TEXT START
Ambiguity Hierarchy of Regular Infinite Tree Languages
- URL: http://arxiv.org/abs/2009.02985v3
- Date: Wed, 11 Aug 2021 18:36:38 GMT
- Title: Ambiguity Hierarchy of Regular Infinite Tree Languages
- Authors: Alexander Rabinovich and Doron Tiferet
- Abstract summary: A language is k-ambiguous (respectively, boundedly, finitely, ambiguous) if it is accepted by a k-ambiguous automaton.
An automaton is boundedly ambiguous if it is k-ambiguous for some $k in mathbbN$.
- Score: 77.34726150561087
- License: http://creativecommons.org/licenses/by/4.0/
- Abstract: An automaton is unambiguous if for every input it has at most one accepting
computation. An automaton is k-ambiguous (for k > 0) if for every input it has
at most k accepting computations. An automaton is boundedly ambiguous if it is
k-ambiguous for some $k \in \mathbb{N}$. An automaton is finitely
(respectively, countably) ambiguous if for every input it has at most finitely
(respectively, countably) many accepting computations.
TEXT END
* **DIRECTIONS**
1. According to the abstract on ambiguity in tree languages, what condition makes an automaton unambiguous?
2. List every kind of automaton ambiguity that the abstract on tree languages defines.
3. Extend the abstract on ambiguity in regular infinite tree languages past its final sentence.
The lines that come next are not needed for this work.
RAW DATA START
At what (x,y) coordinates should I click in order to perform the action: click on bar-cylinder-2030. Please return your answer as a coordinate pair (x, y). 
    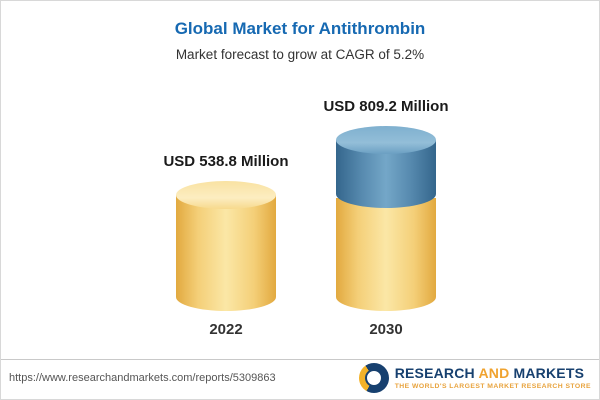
RAW DATA END
* **RESULTS OF THE EXERCISE**
1. For every input, it has at most one accepting computation.

2. Unambiguous, k-ambiguous, boundedly ambiguous, finitely ambiguous, countably ambiguous

3.
The degree of ambiguity of a regular language is defined in a natural way. A
language is k-ambiguous (respectively, boundedly, finitely, countably
ambiguous) if it is accepted by a k-ambiguous (respectively, boundedly,
finitely, countably ambiguous) automaton. Over finite words every regular
language is accepted by a deterministic automaton. Over finite trees every
regular language is accepted by an unambiguous automaton. Over $\omega$-words
every regular language is accepted by an unambiguous B\"uchi automaton and by a
deterministic parity automaton. Over infinite trees Carayol et al. showed that
there are ambiguous languages.
We show that over infinite trees there is a hierarchy of degrees of
ambiguity: For every k > 1 there are k-ambiguous languages that are not k - 1
ambiguous; and there are finitely (respectively countably, uncountably)
ambiguous languages that are not boundedly (respectively finitely, countably)
ambiguous.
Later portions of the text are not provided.